**What is asked**
Quote the lines below word for word, beginning at the line that contains "Given: Choose Browse in Bridge from File menu" and stopping after the line that contains "Looking at the screenshot, I should [65, 43].".

**Records for the task**
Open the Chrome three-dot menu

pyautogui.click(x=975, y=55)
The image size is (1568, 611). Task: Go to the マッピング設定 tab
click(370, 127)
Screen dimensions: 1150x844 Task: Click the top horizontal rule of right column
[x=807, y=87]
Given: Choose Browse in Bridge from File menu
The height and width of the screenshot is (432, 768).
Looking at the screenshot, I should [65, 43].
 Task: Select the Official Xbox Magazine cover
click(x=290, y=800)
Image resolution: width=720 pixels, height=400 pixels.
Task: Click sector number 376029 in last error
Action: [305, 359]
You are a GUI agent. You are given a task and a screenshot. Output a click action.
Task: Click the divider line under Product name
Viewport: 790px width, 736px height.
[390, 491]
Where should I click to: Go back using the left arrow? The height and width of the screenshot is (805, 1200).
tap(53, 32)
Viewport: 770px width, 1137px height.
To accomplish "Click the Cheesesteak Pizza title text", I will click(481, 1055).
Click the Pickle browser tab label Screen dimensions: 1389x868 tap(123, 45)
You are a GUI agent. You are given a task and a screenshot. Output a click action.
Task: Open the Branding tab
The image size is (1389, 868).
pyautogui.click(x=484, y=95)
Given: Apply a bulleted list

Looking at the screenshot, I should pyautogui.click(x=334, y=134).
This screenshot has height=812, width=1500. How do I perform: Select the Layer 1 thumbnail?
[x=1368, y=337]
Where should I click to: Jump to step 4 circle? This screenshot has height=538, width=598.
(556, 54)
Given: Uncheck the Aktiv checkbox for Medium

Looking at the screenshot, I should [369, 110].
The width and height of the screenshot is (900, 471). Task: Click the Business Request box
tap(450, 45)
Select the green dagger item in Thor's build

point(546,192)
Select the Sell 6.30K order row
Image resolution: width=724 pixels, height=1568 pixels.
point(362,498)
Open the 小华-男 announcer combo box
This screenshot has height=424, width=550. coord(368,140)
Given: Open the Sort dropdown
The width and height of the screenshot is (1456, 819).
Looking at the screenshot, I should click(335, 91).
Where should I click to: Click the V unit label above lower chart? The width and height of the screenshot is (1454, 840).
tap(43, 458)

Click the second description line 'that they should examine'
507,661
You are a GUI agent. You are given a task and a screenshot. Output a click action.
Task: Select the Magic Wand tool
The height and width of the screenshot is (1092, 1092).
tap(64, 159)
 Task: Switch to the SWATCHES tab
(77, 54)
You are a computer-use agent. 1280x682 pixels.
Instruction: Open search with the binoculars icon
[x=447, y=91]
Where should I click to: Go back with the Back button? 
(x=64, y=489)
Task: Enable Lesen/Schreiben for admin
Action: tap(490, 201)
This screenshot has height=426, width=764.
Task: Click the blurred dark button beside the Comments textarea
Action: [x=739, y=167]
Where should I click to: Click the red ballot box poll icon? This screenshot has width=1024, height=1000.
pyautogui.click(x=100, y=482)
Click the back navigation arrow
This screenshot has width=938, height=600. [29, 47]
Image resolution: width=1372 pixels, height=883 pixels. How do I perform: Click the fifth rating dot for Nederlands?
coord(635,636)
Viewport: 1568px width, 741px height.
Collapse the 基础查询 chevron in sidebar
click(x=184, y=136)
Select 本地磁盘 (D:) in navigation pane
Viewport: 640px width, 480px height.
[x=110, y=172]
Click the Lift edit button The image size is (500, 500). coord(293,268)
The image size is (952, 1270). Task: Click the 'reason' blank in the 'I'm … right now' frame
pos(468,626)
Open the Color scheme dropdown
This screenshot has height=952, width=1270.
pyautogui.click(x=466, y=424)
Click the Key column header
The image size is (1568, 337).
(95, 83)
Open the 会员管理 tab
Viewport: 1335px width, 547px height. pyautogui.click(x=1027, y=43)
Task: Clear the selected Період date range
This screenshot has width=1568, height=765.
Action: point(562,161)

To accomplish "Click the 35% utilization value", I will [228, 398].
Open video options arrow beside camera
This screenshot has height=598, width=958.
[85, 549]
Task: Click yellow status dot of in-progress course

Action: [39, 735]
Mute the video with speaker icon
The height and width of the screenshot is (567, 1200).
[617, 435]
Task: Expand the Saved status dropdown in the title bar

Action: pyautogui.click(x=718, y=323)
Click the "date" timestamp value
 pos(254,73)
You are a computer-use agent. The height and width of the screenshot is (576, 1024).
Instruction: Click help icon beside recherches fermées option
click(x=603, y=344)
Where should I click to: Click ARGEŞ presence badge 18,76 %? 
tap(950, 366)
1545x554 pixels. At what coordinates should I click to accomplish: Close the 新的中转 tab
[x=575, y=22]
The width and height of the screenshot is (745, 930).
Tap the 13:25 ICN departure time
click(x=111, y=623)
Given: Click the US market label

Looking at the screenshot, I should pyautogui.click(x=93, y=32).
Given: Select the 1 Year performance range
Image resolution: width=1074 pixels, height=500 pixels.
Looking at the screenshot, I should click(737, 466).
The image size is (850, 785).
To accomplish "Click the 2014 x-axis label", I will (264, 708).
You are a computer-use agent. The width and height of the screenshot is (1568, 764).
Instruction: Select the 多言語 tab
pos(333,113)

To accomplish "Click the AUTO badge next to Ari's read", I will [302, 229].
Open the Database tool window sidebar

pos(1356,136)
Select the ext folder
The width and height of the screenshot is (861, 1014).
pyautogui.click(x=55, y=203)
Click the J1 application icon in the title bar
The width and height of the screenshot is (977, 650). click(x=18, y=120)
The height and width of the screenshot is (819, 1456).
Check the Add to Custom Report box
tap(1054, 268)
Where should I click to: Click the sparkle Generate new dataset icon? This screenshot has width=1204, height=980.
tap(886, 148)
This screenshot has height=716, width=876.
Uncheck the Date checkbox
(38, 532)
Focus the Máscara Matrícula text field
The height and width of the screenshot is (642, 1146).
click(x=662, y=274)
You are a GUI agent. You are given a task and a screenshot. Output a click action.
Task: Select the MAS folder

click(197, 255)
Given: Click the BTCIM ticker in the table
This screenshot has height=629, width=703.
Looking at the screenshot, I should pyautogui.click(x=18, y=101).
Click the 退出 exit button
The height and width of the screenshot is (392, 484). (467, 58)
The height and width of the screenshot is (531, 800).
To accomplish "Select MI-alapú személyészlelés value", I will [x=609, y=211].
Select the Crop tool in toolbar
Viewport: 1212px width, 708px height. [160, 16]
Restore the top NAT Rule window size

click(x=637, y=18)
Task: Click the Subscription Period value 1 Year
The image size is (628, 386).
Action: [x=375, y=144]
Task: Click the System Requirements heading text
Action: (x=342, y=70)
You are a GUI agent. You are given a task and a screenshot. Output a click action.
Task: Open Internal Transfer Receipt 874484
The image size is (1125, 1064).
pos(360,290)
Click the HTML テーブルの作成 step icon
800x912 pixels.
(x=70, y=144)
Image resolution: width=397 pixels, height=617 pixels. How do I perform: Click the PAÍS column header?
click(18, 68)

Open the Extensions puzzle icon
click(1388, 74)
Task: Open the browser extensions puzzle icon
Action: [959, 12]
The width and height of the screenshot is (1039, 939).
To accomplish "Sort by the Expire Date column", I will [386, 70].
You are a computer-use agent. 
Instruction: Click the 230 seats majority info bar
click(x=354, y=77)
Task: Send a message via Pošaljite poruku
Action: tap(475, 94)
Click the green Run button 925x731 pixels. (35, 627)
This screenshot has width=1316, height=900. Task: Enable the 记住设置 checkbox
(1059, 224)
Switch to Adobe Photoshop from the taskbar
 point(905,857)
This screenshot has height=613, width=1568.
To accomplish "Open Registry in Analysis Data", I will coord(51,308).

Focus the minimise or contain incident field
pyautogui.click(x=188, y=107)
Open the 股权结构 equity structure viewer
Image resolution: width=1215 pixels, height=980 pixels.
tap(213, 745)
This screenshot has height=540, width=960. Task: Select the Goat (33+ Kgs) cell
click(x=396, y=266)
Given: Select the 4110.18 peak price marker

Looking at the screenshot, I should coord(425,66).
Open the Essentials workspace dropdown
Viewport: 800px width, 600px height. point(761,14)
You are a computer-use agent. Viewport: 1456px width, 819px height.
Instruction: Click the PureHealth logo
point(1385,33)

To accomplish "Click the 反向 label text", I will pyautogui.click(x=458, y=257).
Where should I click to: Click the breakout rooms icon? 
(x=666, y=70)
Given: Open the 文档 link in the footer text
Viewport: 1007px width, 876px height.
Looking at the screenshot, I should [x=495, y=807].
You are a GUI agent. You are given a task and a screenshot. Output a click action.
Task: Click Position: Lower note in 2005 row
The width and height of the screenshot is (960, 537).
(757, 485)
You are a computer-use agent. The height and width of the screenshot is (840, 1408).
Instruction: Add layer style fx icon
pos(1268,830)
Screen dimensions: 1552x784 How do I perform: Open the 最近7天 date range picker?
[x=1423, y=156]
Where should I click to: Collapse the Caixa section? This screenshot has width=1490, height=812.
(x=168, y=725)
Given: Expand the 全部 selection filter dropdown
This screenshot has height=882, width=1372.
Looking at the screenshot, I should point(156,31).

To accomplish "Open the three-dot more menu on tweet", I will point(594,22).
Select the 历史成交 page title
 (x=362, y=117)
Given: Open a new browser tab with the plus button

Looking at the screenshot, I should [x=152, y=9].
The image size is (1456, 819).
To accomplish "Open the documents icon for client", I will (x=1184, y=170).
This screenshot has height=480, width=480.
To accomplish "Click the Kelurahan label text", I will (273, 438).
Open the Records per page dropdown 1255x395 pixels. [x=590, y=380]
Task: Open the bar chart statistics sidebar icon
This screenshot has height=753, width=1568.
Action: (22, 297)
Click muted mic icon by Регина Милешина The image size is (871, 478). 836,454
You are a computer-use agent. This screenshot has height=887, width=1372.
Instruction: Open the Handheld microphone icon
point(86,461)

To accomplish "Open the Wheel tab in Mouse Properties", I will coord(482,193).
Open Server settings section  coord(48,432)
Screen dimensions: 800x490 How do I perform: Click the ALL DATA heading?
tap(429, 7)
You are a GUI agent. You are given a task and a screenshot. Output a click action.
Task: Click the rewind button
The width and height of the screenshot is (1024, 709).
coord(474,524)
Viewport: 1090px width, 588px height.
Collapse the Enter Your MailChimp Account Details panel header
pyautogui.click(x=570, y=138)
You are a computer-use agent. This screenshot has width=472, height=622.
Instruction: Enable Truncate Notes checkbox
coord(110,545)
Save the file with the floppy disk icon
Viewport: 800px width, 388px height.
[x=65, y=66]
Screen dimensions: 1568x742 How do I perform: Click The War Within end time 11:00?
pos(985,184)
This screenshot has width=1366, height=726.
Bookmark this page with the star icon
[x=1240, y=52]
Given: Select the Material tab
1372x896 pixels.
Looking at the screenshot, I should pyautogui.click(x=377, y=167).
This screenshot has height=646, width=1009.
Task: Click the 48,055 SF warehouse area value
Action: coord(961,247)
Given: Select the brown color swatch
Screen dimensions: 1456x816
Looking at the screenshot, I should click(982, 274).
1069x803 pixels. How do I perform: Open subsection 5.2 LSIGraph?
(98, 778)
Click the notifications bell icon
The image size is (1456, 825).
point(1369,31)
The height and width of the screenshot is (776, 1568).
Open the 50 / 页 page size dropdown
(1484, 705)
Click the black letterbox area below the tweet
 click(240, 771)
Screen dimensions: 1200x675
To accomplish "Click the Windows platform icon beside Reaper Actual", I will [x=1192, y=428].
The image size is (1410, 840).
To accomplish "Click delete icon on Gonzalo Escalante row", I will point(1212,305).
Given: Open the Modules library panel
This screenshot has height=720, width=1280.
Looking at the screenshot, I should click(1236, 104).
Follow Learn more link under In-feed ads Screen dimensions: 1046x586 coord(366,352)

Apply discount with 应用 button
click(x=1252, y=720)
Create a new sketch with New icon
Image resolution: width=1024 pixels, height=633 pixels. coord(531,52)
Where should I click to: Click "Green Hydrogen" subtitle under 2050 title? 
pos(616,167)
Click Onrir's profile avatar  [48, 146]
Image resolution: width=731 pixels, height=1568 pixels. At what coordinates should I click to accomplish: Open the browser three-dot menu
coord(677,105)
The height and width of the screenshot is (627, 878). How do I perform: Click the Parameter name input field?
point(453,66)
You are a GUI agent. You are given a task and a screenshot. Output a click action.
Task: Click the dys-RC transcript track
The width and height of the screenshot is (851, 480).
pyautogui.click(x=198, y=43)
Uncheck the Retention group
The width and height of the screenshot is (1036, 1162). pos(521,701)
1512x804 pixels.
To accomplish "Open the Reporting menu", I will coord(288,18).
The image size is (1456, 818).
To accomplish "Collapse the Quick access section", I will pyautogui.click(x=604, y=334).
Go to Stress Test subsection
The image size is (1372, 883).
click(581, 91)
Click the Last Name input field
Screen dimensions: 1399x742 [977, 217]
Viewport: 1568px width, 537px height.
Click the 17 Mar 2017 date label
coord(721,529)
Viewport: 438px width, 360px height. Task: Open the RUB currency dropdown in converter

**Answer to this exercise**
Given: Choose Browse in Bridge from File menu
The height and width of the screenshot is (432, 768).
Looking at the screenshot, I should [65, 43].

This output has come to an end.